Saturday, April 7, 2012

Accountable Care Organizations Could Bring Necessary Changes to Health Care

According to a report issued by the Centers for Medicare and Medicaid Services (CMS), in 2011, beneficiaries with multiple chronic conditions accounted for 93% of Medicare fee-for-service expenditures. That means that two out of three Americans over the age of 65 have multiple chronic conditions. Most of these patients see multiple doctors. Too often,their experience is fragmented, resulting in disconnected care where their health records are not available at the point of care; where they undergo unnecessary duplicate medical procedures; and are constantly asked to fill out the same forms at a new doctor’s office when their information is already located in their digital health record that should be available.

Continuity of care is essential to all patients, especially those with chronic conditions. It is rooted in long-term patient-physician partnerships in which the physician knows the patient’s history from experience and can integrate new information and decisions from a whole-patient perspective. The question is whether or not Accountable Care Organizations (ACOs)  can provide that continuity?

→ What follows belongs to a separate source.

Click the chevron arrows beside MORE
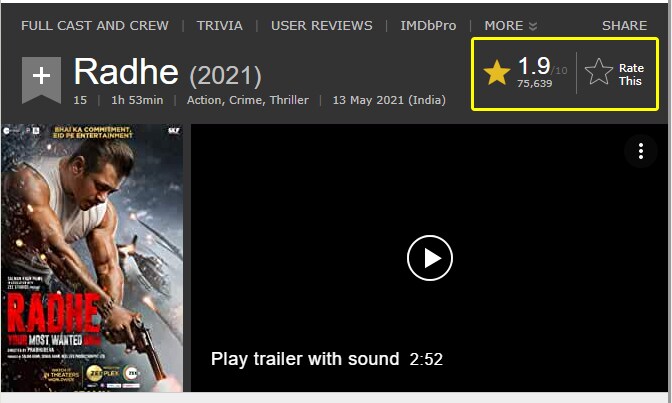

Accountable Care Organizations,(ACOs) are part of the proposed new rules included in the Affordable Care Act,signed into law by President Obama on March 21,2010. The ACO is a network of doctors and hospitals that share responsibility for providing coordinated care to Medicare patients. ACOs create incentives for health care providers to work together to treat an individual patient across care settings – including doctor’s offices, hospitals, and long-term care facilities. Under the proposed ACO rules, the Medicare Shared Savings Program rewards ACOs that lower escalating health care costs, while meeting performance standards on quality of care, and putting patients first. By focusing on the needs of patients and linking payments to outcomes, these delivery system reforms should improve the health of individuals and communities and slow cost growth.

For example, Jane is a diabetic with erratic blood sugar that causes dizzy spells despite her medications. As a result she was often going to the ER. When she joined an ACO, however, she was able to eliminate these trips to the ER, because the ACO coordinated her care among her doctor, a nurse and a diabetes educator with whom she talks daily about diet and exercise. The educator schedules her appointments and works with her on her meal plan. When Jane has a bad day, she contacts the nurse who meticulously goes through her food intake and helps her make better choices.

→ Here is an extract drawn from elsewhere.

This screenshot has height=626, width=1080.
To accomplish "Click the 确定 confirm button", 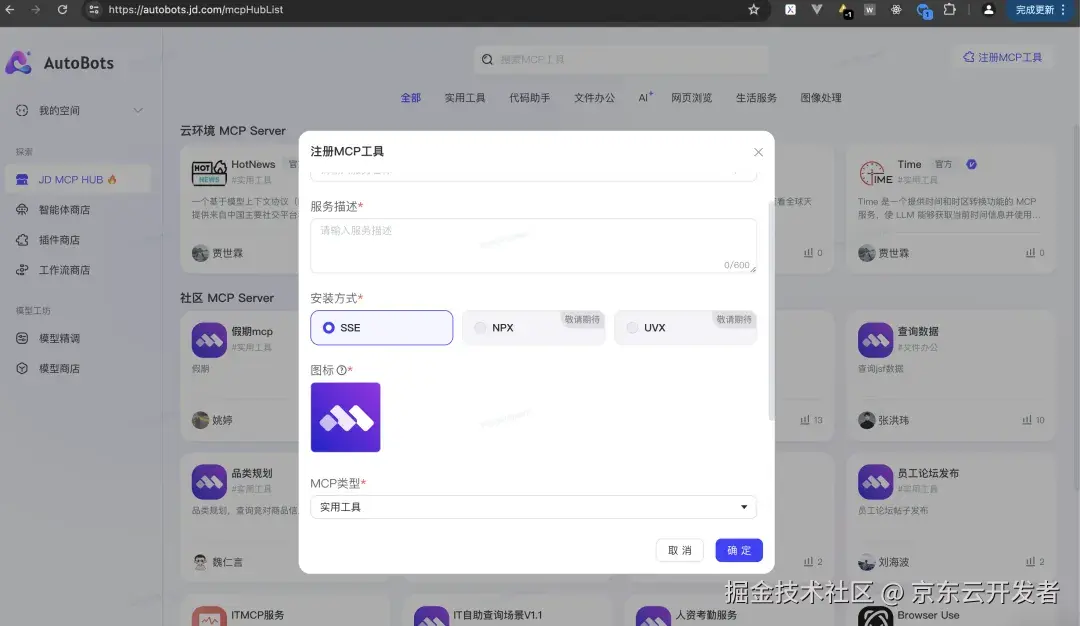I will pyautogui.click(x=738, y=550).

Patient and provider participation in an ACO is purely voluntary. With baby boomers entering retirement age, health costs for elderly and disabled Americans are expected to soar. ACOs focus on prevention and make providers jointly accountable for the health of their patients, giving them strong incentives to cooperate, avoid unnecessary tests and procedures, and meet quality targets. ACOs do not do away with fee for service, but they create savings incentives by offering bonuses when providers keep costs down and meet specific benchmarks.

ACOs are not a panacea, however, they offer the promise of patient-centered care that incorporates case management, management of electronic medical records, care coordinators and use of data analytic systems to track populations.  This could mean a  healthier future for patients and potential cost savings to Medicare of up to $960 million in the first three years. Although that amount is far less than one percent of Medicare spending it is still a significant number that promises to grow.